CD14 receptor is a lipid-anchored glycan-linked protein lacking transmembrane and cytoplasmic domains and is mainly expressed on myeloid monocytic cells. CD14 can bind to M. tuberculosis LAM, resulting in the macrophage production of IL-8 (Pugin et al. 1994). CD14 binding of bacterial ligands (LPS, lipoteichoic acid and peptidoglycan) requires co-interaction with other host receptor and cell surface components (TLRs) to facilitate phagocytosis, cell activation and cytokine secretion (Dziarski et al. 2000; Kaisho and Akira 2000). CD14 has also been shown to mediate uptake of non-opsonised M. tuberculosis by microglia cells, suggesting that this may be important in the pathogenesis of cerebral TB (Peterson et al. 1995). In AMs expressing high levels of CD14, the phagocytosis of M. bovis was enhanced (Khanna et al. 1996); however, M. tuberculosis merely up-regulates CD14 expression in macrophages without mediating phagocytosis (Shams et al. 2003). M. tuberculosis molecular chaperone chaperonin 60.1 protein partially activates human peripheral blood mononuclear cells via a CD14-mediated mechanism (Lewthwaite et al. 2001).

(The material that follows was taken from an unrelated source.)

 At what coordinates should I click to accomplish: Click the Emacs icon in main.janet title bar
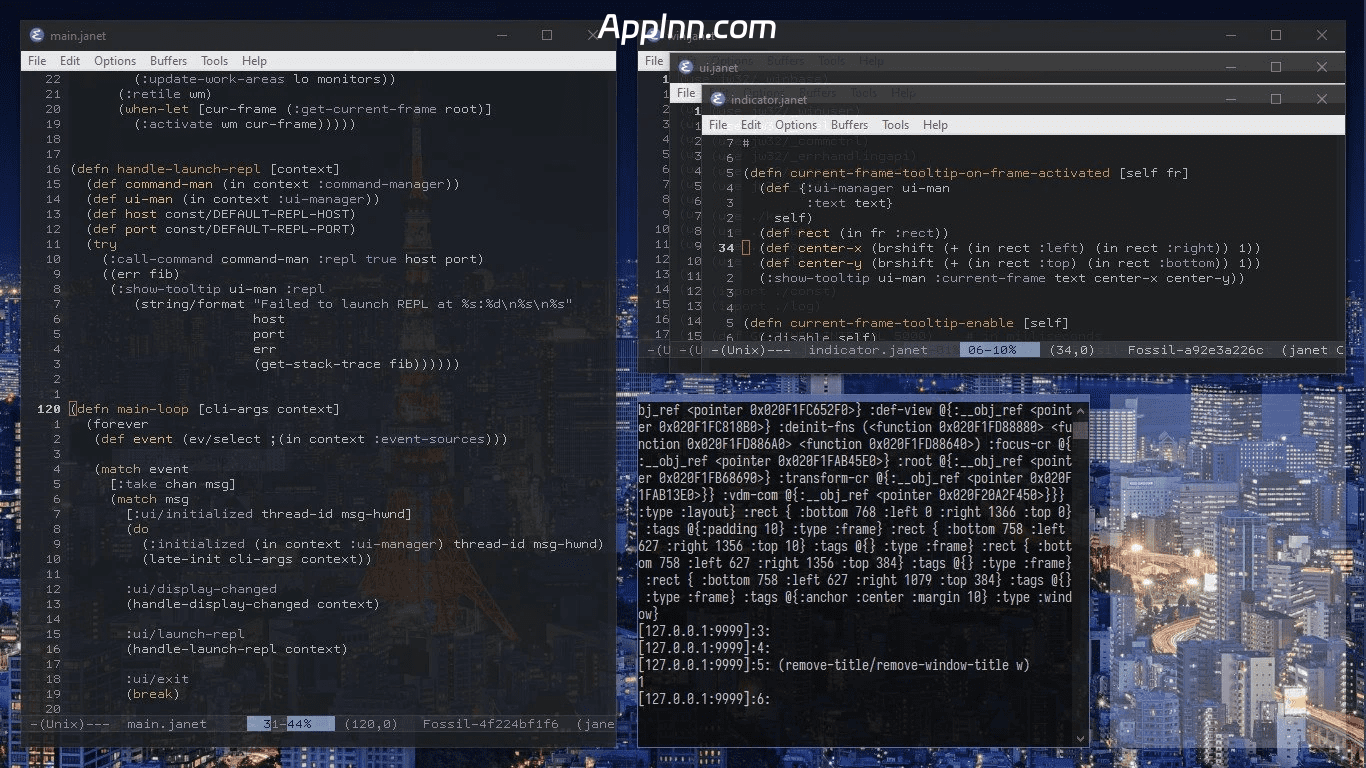(x=38, y=35)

In mice, CD14 deficiency seems to be protective against chronic M. tuberculosis infection by supressing inflammatory responses. Mouse bone marrow derived macrophages deficient in CD14 exhibited a significant reduction in TNF-α secretion when infected with M. avium compared to controls, but infection of CD14-deficient mice with M. avium or M. tuberculosis showed no difference in controlling mycobacterial infection compared to controls (Reiling et al. 2001, 2002). However, another study found CD14−/− mice survive chronic M. tuberculosis infection, although their wild type counterparts succumbed to infection due to reduced pulmonary inflammation (Wieland et al. 2008).

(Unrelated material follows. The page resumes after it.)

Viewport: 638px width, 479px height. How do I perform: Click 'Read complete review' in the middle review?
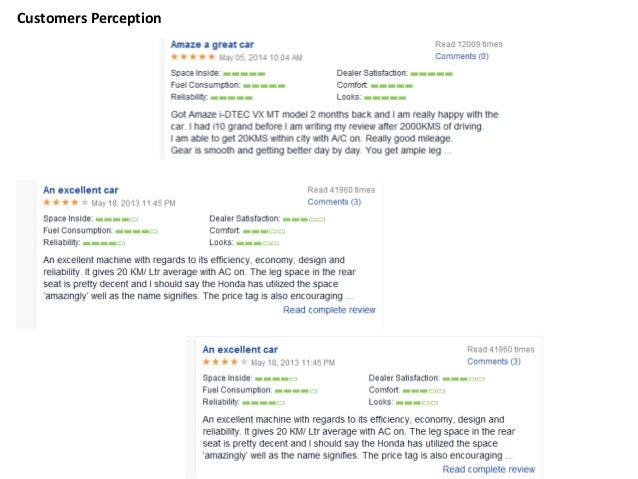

Soluble CD14, produced from proteolytic cleavage of membrane CD14, seems to be significantly elevated in patients with pulmonary TB (Hoheisel et al. 1995). A SNP in the promoter region (C(−159)T) of the CD14 gene has been found to be associated with high levels of soluble CD14 and increased probably of developing pulmonary TB in the Mexican population (Rosas-Taraco et al. 2007). In another study, the -159TT allele in the CD14 promoter was also significantly associated with TB risk in the Korean population, probably from higher promoter activity resulting in higher level of soluble CD14, but also decreased IFN-γ secretion in individuals with this genotype (Kang et al. 2009).

6 Concluding Remarks

The nature of host-pathogen interaction is complex in tuberculosis. At the very heart of this is the host receptor-mycobacterial ligand interaction, which is the critical molecular dialogue in the early stages of M. tuberculosis infection. Understanding this molecular dialogue is profoundly important in determining the infection outcome. In vitro studies have proven an essential first step, but they often only involve one receptor-ligand interaction. In vivo, the host-pathogen communication is undoubtedly more complex involving an array of mycobacteria ligands that interact with several host PRRs, both soluble and membrane bound. There is indeed redundancy in both the mycobacterial ligands and host PRRs. In vivo, internalisation of M. tuberculosis involves multiple routes of cellular entry and crosstalk and co-operation between different PRRs. There seems to be a balance between TLR and CTLR entry with TLR often favouring a pro-inflammatory response, whereas CTLR favouring an anti-inflammatory response. Furthermore, the favoured target cell of M. tuberculosis (macrophage or dendritic cell) adds an additional layer of complexity. Fully understanding the host-pathogen dialogue in the early stages of infection is the ‘holy grail’ in preventing tuberculosis, because only then can we devise strategies to fully block mycobacterial interaction and entry into human cells.